The sale of The Splash marks the fourth auction result above $20 million for David Hockney who appears to be at the height of his glory. Before Jeff KOONSRabbit sold for $91 million (including fees) in May 2019, Hockney had spent 6 months as the “most valued living artist in the world” after his canvas Henry Geldzahler and Christopher Scott (1969) sold for $90.3 million at Christie’s (November 2018). That new record was hammered a few months after a major retrospective that was shown consecutively at the Tate Modern in London, the Pompidou Center in Paris and the Metropolitan Museum in New York. By the end of 2019, Hockney once again ranked among the 10 best-selling artists on the global Art Market (based on annual auction turnover) with a total of over $130.5 million (versus $206.5 million in 2018, his best-ever annual total).


Among the leading works in Sotheby’s Contemporary Art session were works by Christopher Wool, Roy Lichtenstein, Yves Klein, Francis Bacon, Damien Hirst and Adrian Ghenie. The Arrival (2014) by Adrian GHENIE reached $5.4 million driven by four enthusiastic bidders. The subject of the painting is Josef Mengele, one of the most ill-famed figures of Nazi Germany (the Auschwitz doctor), as an embodiment of evil.

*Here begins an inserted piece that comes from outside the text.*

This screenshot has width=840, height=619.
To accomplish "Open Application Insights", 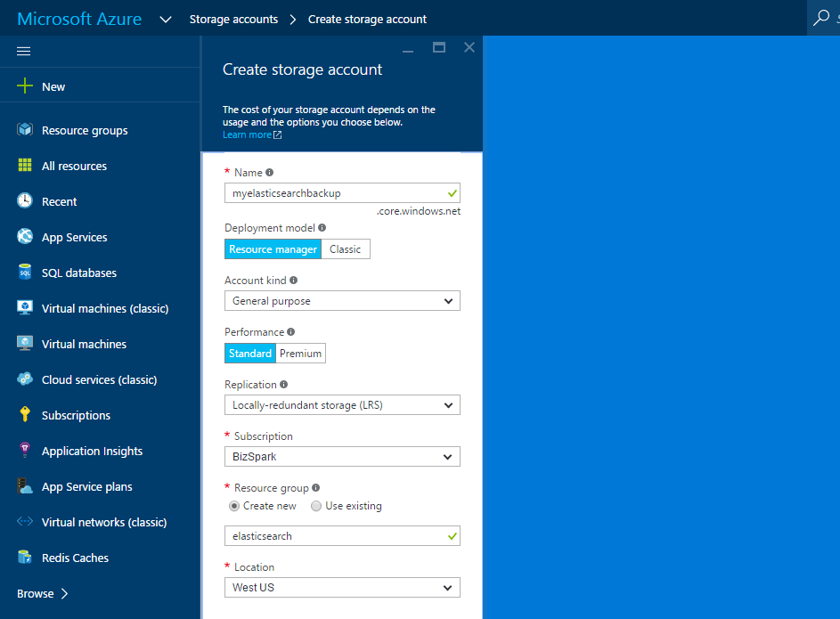I will click(92, 451).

Other very good results included $1.5 million for Banksy’s Vote to Love which doubled its high estimate, and $1.9 million each for works by Maurizio Cattelan and Gunther Uecker which also both doubled their high estimates.

Genieve Figgis

 Genieve figgis EN(copyright Artprice.com)

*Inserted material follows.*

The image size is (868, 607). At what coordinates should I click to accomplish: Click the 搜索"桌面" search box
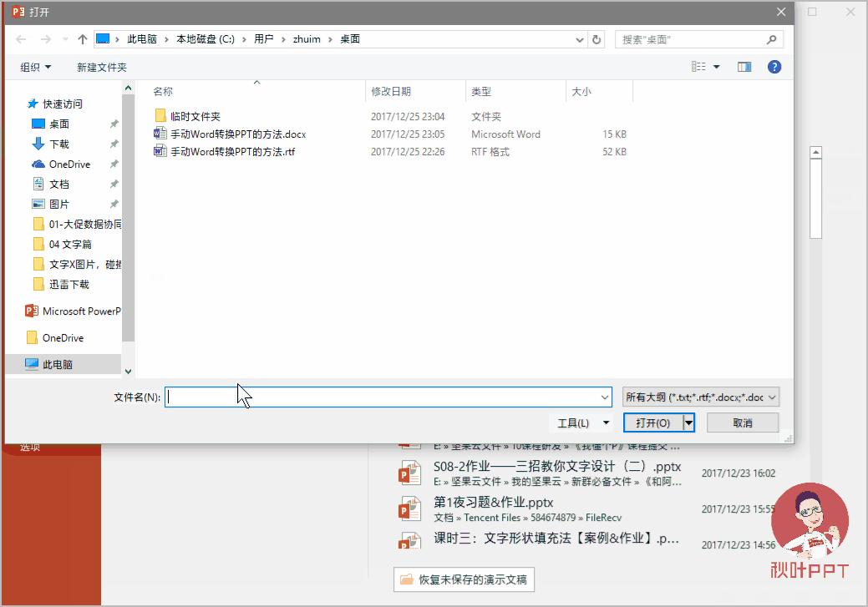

In addition, Julie CURTISS’s first appearance in a major London sale proved to be extremely successful. Her mysterious Witch reached $210,000, three times its low estimate despite its small dimensions (less than 50 cm). The prices of this 37-year-old French Surrealist took off after a solo show at the Anton Kern gallery in New York. None of her works had been sold publicly before that exhibition and her prices immediately rocketed generating a record at over $420,000 (4x the low estimate) at Christie’s New York for her Pas de Trois on 14 November 2019. A few days ago Curtiss announced that she has just negotiated a new collaboration with the prestigious White Cube, in addition to the Anton Kern gallery.

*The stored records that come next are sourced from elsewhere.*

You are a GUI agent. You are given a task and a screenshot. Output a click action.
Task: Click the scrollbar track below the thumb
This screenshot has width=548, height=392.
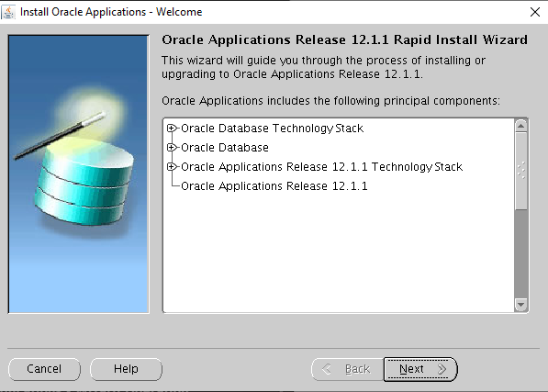520,254
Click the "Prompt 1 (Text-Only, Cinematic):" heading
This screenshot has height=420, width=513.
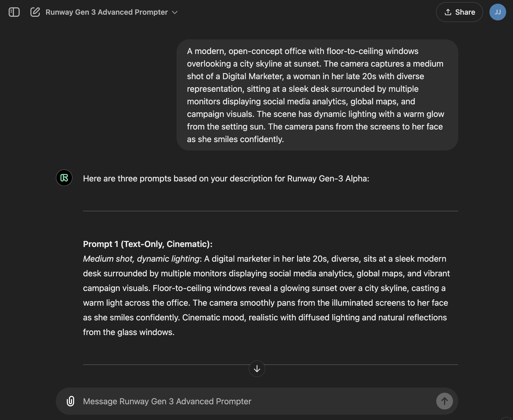(148, 244)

Also represented by the Anton Kern Gallery in New York, American artist Nicole EISENMAN’s European Painting (2004) fetched $501,000, one of her best results since her current auction record of $791,000 was (also) hammered at Sotheby’s in London (Close To the Edge, 2015) last October.

We also note the success of Nicolas PARTY (born 1980) with a pastel work that fetched more than $200,000, twice its high estimate, at Christie’s on 12 February. This Swiss artist based in New York had surprised last November when his canvas Rocks (2016) sold for more than a million dollars during Christie’s HI-LITE sale in Hong Kong.

Christie’s prestige Contemporary Art session in London (12 February) also posted good results, even if it lacked mega-lots to compete with The Splash at Sotheby’s. Dana Schutz and Jordan Casteel (born in 1989) were particularly well supported: with more than $900,000 for the former (Kissing in the Dump) and a new record of $668,000 for the latter (Mom, a work from 2013). Christie’s best result of the evening was $6.5 million for a Pop portrait of Muhammad Ali by Andy Warhol (1977). The second and third best results were hammered for a Jean-Michel Basquiat (The Mosque) and a David Hockney (Walnut Trees).

Both auction houses sold a work by Cecily Brown for more than a million dollars and both presented works by the Irish artist Genieve FIGGIS (born 1972) who ignited bidding in Hong Kong last fall.